§ **Assignment**
From the line containing "langhe (103, 61)" down to the last line of the records below, restate each line word for word and leave out the rest.

--

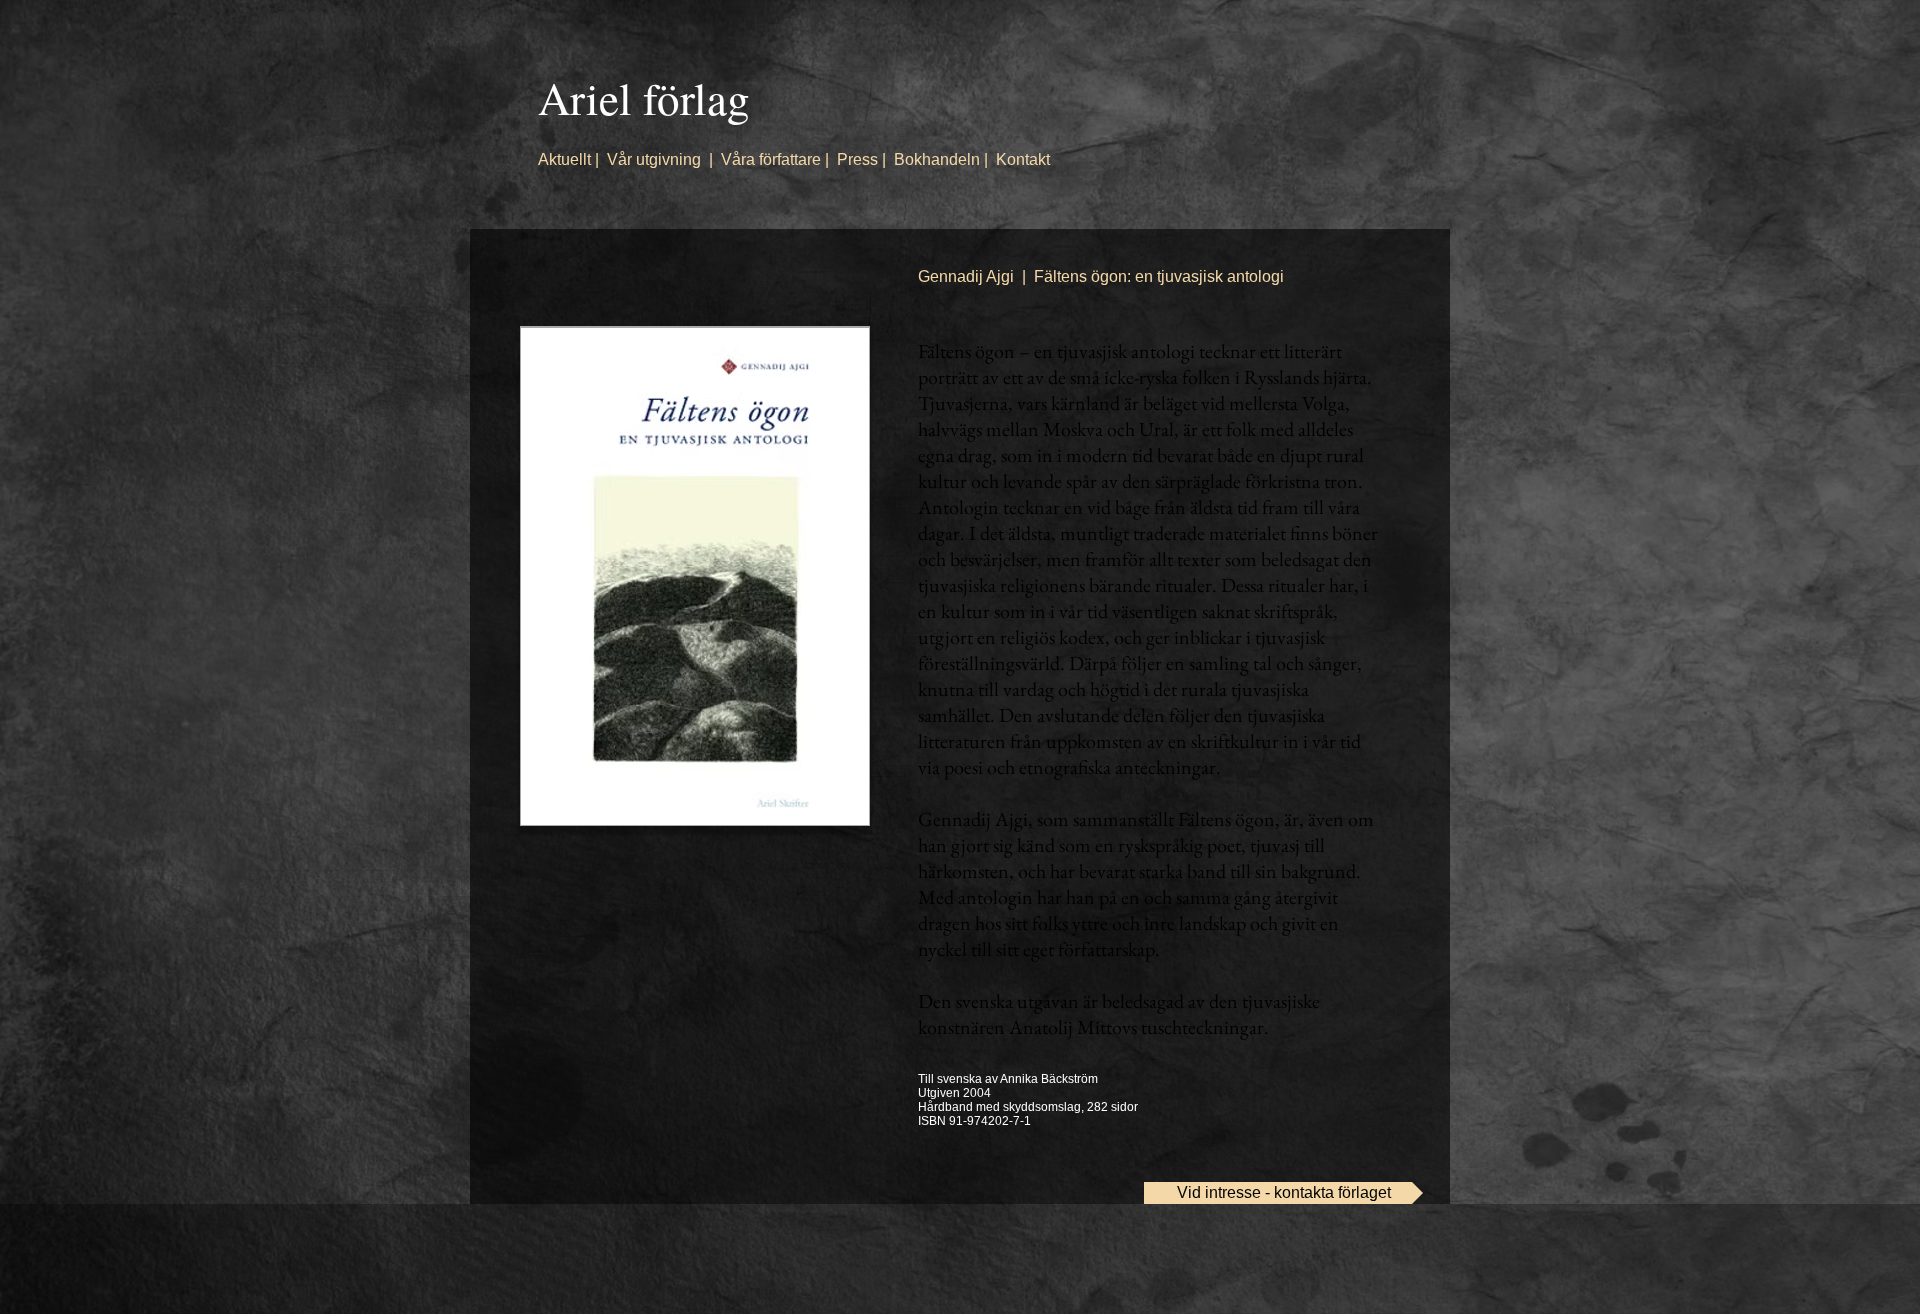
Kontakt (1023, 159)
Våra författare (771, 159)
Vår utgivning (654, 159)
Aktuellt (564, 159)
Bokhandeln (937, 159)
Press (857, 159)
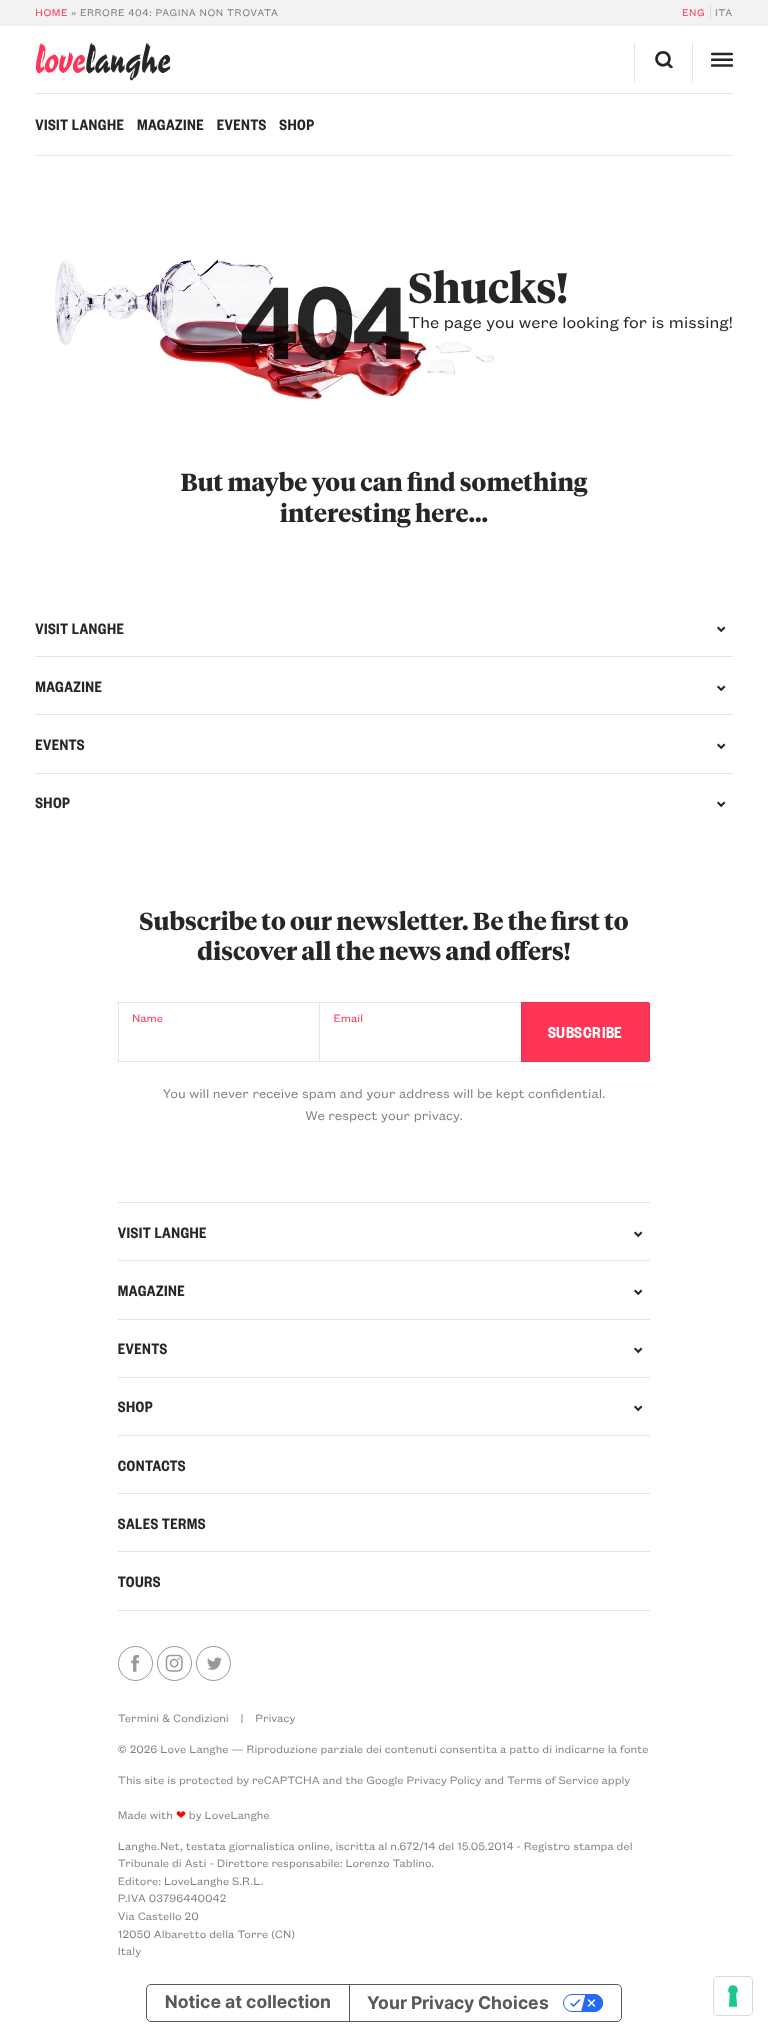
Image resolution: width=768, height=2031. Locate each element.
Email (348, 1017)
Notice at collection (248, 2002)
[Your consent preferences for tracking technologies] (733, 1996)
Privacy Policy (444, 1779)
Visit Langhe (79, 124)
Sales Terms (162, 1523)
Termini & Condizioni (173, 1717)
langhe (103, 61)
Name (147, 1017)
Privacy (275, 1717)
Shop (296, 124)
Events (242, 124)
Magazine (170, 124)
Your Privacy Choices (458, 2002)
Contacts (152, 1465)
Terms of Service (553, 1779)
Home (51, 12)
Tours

--

§ **Answer area**
langhe (103, 61)
Name (147, 1017)
Privacy (275, 1717)
Shop (296, 124)
Events (242, 124)
Magazine (170, 124)
Your Privacy Choices (458, 2002)
Contacts (152, 1465)
Terms of Service (553, 1779)
Home (51, 12)
Tours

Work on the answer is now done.